*** Opening Records shown ***

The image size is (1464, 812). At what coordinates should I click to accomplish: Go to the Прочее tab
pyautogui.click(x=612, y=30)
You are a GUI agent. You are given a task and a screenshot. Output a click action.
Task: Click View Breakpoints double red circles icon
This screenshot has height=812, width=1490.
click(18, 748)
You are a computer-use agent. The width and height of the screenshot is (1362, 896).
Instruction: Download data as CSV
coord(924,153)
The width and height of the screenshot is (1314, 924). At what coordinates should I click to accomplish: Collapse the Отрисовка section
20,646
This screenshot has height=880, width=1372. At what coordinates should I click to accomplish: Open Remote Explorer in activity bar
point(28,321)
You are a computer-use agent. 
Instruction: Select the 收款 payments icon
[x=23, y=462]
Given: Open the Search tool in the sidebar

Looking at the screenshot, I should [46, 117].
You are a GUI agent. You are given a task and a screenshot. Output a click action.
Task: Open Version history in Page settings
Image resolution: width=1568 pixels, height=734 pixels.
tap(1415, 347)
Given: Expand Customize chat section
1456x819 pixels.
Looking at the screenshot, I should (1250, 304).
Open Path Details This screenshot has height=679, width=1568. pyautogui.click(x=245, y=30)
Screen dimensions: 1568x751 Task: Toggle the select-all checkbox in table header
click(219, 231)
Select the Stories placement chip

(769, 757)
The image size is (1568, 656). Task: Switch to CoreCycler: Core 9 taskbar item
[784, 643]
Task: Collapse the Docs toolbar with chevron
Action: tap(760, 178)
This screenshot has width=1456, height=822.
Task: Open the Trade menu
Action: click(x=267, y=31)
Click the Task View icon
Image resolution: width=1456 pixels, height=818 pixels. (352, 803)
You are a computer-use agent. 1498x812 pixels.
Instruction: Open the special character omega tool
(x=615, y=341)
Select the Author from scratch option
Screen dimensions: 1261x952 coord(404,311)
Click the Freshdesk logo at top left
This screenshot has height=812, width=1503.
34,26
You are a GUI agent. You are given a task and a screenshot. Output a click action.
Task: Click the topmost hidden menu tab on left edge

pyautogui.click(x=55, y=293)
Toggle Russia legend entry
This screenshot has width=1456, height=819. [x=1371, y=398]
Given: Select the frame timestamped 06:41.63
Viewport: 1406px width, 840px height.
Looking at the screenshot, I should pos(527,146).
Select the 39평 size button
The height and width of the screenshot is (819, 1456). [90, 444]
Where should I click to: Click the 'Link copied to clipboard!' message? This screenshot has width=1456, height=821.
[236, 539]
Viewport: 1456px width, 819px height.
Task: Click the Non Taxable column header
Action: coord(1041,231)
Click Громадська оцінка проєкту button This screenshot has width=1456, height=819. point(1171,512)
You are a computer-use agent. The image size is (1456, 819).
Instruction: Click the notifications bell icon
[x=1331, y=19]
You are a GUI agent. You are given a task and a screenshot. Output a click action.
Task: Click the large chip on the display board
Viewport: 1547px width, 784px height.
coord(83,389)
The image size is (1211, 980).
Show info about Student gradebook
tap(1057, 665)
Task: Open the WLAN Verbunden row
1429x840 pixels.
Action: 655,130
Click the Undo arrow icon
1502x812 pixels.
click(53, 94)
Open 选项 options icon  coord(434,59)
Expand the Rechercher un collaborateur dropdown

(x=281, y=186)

*** Closing Records shown ***

Task objective. Go to the line holding "Where should I" in the entries above and return it, along with every line after it, exactly as written.

Result.
Where should I click to: Click the 'Link copied to clipboard!' message? This screenshot has width=1456, height=821.
[236, 539]
Viewport: 1456px width, 819px height.
Task: Click the Non Taxable column header
Action: coord(1041,231)
Click Громадська оцінка проєкту button This screenshot has width=1456, height=819. point(1171,512)
You are a computer-use agent. The image size is (1456, 819).
Instruction: Click the notifications bell icon
[x=1331, y=19]
You are a GUI agent. You are given a task and a screenshot. Output a click action.
Task: Click the large chip on the display board
Viewport: 1547px width, 784px height.
coord(83,389)
The image size is (1211, 980).
Show info about Student gradebook
tap(1057, 665)
Task: Open the WLAN Verbunden row
1429x840 pixels.
Action: 655,130
Click the Undo arrow icon
1502x812 pixels.
click(53, 94)
Open 选项 options icon  coord(434,59)
Expand the Rechercher un collaborateur dropdown

(x=281, y=186)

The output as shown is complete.